I did up my prices to what was sustainable for me for a short time before I left, and I got many incredibly supportive and affirming responses from clients. At the same time, my business there was at an end. Right now, as we speak, I am re-configuring and starting over. I have learned a lot! And being a part of that holistic health collective was so important and good. I am thankful for it and the people I shared it with.

Anyway, during this and, after I left the collective, a colleague and friend of mine became very ill. I gave her a reiki session as she was recovering. We had often done exchanges, supporting and helping one another. I let her know that I would love to provide her with free sessions for a time as she recovers. She knew about me needing sustainable fees, and balked at the idea of me giving work away free. Even though she does the same whenever she wishes, for those in need.

I told her that I have the ability to give her free sessions as she needs them. She asked in wonder, “You do?” And I smiled warmly and said, “Yes!”.

That moment I was reminded of the man selling necklaces in Jamaica over 15 years ago and how proud he was to state that he had a right to give away his work if he so chose. I felt the same at that moment. Like a light had gone on. I felt it to my core. It is my choice. It is right either way as long as I am consciously choosing. Yes, I need the money. However, I still have the freedom to give freely when it is right and good. That is a true feeling of abundance and wealth that comes from within. I may not be able to reconcile reality with my ideals as yet, but I can do this for a friend.

Another friend I don’t see often visited me a few days ago. She makes amazing lap quilts. She makes them, often hand-sewed and praying over them, creating them in a way that feels like they are her children she is birthing. It is a sacred thing. And, in the past, as I did with my reiki for many years, she gave them away. Now she is selling them. Her time and attention to them is impeccable. They are beautiful. Several people she knows told her she must sell them for no lower than $150. So, she is. They also told her she could charge much more for them. Which is true. But she wants them to be accessible, so she is not going the exclusive route with the price.

She spent countless hours making them. And if she wants to sell them or give them away, that is her right and her choice.

There is care in every aspect of it. It is an art. Someone whom she had gifted a lap quilt to many years ago, asked what she was selling them for. She answered, “$150.”

Much like my experience years ago, this friend gasped at the price of the lap quilt.

Maybe she gasped at realizing that the gift she had received years before was worth so much. Maybe she gasped because the price shocked her. I don’t know. The funny thing  is, I know who that person was, who gasped, and she is a good friend who was the first to tell me that I was worth the $60 when that first paying client gasped at me! This friend had told me I was being undervalued and that maybe in our area, (8 years ago) at the time, that $60 was a bit high.

Prices can shock us. It happens. To the best of us. I am shocked that there are $300 backpacks for sale downtown. And I am shocked that handmade bras downtown cost $300 and up. It is true. And even if I had the money, I wouldn’t choose to buy a $300 bra or backpack. Even us artists, freelancers, small business people, musicians…we might want to get the handmade craft for free or we may want to go see live music for free or to get a quality bra for cheap and we don’t realize that we are living in a society that undervalues some of the best gifts of life…..beauty, imagination, vision, well-being.  At the same time, I don’t think that exclusive prices are the answer either. I opt for balance, choice and freedom.

**Given task 1**
Answer these from the pricing passage:
(a) What minimum price did several people tell the quilt maker to charge?
(b) In what country was the man selling necklaces?
(c) Which two items does the writer mention costing $300 downtown?
**Given task 2**
From the pricing passage, write out the part that opens with the words containing "I did up my" and closes with "shared it with.", switching "clients" to "customers".
Rely only on the pricing passage for what comes next.

**Collected material**
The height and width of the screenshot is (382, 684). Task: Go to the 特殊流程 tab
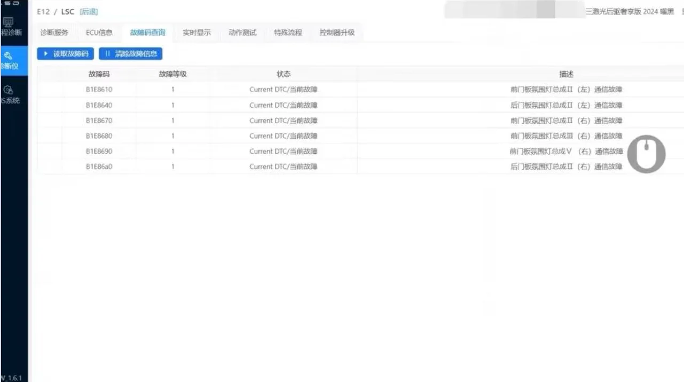pos(288,33)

**Written response 1**
(a) $150
(b) Jamaica
(c) Backpacks and handmade bras

**Written response 2**
I did up my prices to what was sustainable for me for a short time before I left, and I got many incredibly supportive and affirming responses from customers. At the same time, my business there was at an end. Right now, as we speak, I am re-configuring and starting over. I have learned a lot! And being a part of that holistic health collective was so important and good. I am thankful for it and the people I shared it with.